# Alrightyy then.. Ideas?



## VincekFarm (Jun 27, 2011)

Well my 4-H club is having a Halloween, goat dress up contest. My mind has drawn a blank on ideas. Soo I have few pictures of the doeling that is most calm and best to bring so any ideas would be great!!


----------



## Stacie1205 (Mar 26, 2011)

Well, goats make good little clowns. Maybe a milk maid(white bed hat, apron, maybe back saddle type thing for milk jugs?) Or how about a block of cheese?(spray paint a box to fit over her body to look like swiss maybe so you can tell its supposed to be cheese.) I hope I read this post right. You ARE dressing the goat ,right?


----------



## Mini Goat Lover (May 4, 2011)

Maybe a Super Goat with a little cape? 

I dressed my goat up as a horse when she was a kid.


----------



## Randi (Apr 22, 2011)

We did Yankee Doodle with lots of red, white and blue sequins. We look for ideas at Petco and PetSmart. The doggie stuff works great.
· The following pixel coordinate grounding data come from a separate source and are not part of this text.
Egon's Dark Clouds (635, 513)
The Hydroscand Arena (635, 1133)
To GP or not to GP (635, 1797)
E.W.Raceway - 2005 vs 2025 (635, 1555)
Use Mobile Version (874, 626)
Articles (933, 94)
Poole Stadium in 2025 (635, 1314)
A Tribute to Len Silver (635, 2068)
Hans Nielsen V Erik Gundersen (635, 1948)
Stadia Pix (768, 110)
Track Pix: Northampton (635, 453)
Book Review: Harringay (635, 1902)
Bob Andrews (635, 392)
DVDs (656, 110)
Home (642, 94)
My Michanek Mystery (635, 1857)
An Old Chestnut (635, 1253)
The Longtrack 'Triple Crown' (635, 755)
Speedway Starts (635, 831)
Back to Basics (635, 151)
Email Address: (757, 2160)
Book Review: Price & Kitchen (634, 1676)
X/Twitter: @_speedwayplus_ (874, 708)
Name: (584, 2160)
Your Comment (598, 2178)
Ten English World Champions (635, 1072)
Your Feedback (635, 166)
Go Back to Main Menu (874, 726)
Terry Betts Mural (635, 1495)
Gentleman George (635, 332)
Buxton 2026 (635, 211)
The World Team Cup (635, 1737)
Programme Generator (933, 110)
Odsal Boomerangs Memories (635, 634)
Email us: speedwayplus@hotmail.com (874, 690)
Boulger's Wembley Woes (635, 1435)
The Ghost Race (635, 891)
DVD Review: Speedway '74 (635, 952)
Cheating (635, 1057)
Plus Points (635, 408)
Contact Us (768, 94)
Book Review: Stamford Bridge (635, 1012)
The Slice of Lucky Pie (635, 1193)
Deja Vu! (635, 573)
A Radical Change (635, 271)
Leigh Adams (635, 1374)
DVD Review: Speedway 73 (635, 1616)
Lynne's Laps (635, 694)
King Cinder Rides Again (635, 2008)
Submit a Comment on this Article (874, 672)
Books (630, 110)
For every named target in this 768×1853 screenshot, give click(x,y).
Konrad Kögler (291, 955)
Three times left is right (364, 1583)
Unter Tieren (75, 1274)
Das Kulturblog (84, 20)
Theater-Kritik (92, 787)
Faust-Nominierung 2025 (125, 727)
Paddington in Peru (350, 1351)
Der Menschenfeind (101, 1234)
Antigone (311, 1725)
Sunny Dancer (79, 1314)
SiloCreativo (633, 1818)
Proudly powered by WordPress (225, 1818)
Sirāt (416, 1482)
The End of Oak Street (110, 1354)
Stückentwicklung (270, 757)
If you do soap, milk, cheese or other such get lots of pics. They are great for advertising.


----------



## VincekFarm (Jun 27, 2011)

Yes I am dressing her. Those are great ideas! Now comes the hard part... ahahaa


----------



## milk and honey (Oct 31, 2010)

At our "goatalympics" this year there was a pygmy dressed with a bright pink wig and dress... as "lady Baa-Baa" pretty cute!


----------



## Farmgirl675 (Oct 21, 2010)

Cowgirl, she already has "BOOTS" on and those ears could hold up a 10 gallon hat!  All she would need is a pair of CHAPS!!


----------



## VincekFarm (Jun 27, 2011)

LOL... well I dressed her up as a clown, she wore this spotted thing.. that fit her perfectly & a red wig. I decdied to bring my other doeling too and we dressed her up as a pumpkin. I'll post picutres soon!!


----------